Они остались за столиком вдвоем – производитель моющих средств пересел за соседний стол, предпочтя общество длинноногой девицы в кожаном сарафане.
– А вам, Вадим, понравилось то, что я делаю? – спросил Арсеньев.
– Да.
– Цветы живут одним днем, я всегда это помню.
– Несомненно.
– О чем вы думаете? Хотите, чтобы я убрался, да? – Вопрос прозвучал так потерянно, что Кравченко даже вздрогнул.
– Я думаю, что вы очень талантливы, все, что вы делаете, очень красиво, только оно заслуживает лучшей участи, чем выставление на суд в бардаке перед сворой жрущих неандертальцев. Бисер перед свиньями, Иван.
– Как вы сказали? – переспросил Арсеньев. – Лучшей участи? Бисер? – Взгляд его словно ощупывал лицо Кравченко.
– Именно. Ну кому тут читать сказку о царстве Флоры? Моему патрону, что ль?
– Я ее читал не ему, а вам, я был рад, когда узнал, что вы придете.
– Это произошло совершенно случайно.
– Я понимаю, конечно, случайно.
Они замолчали.
– И вы бы хотели увидеть нечто подобное в более подходящих условиях? – осторожно спросил Арсеньев.
Кравченко про себя ухмыльнулся: «Ах ты, хорек талантливый, неймется тебе – не мытьем, так катаньем!»
Тут вернулся из туалета Чугунов.
– Что, братки, загрустили? Вань, давай выпьем за твою красоту, слышь? Народу нравится. А ты, если какие трудности возникнут с цветами там или с чем, звони прямо мне. Звони – не стесняйся. В январе Чугунов ландыши достанет, в августе мимозу – тока скажи.
– Спасибо, Василий Васильевич. – Арсеньев отпил маленький глоток золотистого виски. – Я тут говорил вашему начальнику охраны… Есть еще одно место, где демонстрируются мои работы. Это очень приличное место, однако очень дорогое.

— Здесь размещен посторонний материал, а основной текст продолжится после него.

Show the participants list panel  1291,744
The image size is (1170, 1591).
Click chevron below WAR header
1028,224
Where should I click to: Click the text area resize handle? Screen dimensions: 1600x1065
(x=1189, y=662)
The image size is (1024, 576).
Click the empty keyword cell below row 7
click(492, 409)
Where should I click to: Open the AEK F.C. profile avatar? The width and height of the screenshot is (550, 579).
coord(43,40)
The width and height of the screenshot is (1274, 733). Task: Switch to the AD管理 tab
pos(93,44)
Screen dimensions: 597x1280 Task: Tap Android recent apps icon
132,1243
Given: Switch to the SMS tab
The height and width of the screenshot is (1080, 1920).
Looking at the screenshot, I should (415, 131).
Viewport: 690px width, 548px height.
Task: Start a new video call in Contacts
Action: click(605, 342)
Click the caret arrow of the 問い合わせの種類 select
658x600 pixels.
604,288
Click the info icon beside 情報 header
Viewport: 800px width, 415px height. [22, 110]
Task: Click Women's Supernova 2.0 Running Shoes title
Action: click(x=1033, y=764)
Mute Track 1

– Деньги – сор, – хмыкнул Чугунов. – Лишь бы сердце радовалось. Играют там, нет?
– Нет, ни в карты, ни в рулетку там не играют. – Арсеньев тщательно подбирал слова. – Но посмотреть там есть на что. Есть. Только… там очень высок взнос за…
– Это клуб, что ли? – сморщился Чугунов. – На… он мне. Я вон состою в столичном биржевом. Так они там только пьют, подлецы, да сплетни разводят. Да потом, там уж девять кооптированных членов в расход вывели – пристрелили в подъездах. И сидя-ат, глазами моргают друг на друга: я, мол, не я и хата не моя. Мафия ж!
Это слово прозвучало в устах Чугунова так смачно, что и Кравченко, и Арсеньев невольно засмеялись.
– Нет, это не клуб. Это… если позволите, я наведу справки. И потом сообщу вам, если там что-то наметится интересное.
– Валяй. – Чугунов зевнул. – Вадь, дай ему мои координаты.
В половине третьего ночи они отчалили домой. Чугунов сладко спал на заднем сиденье «шестисотого» «Мерседеса». Он был сыт, пьян и умиротворен душой. Кравченко медленно вел машину по пустынному Садовому кольцу. Он принял две таблетки анальгина, и его слегка «вело», но он терпел: от второй подряд бессонной ночи, аромата цветов и общества Ивана Арсеньева у него ломило в висках.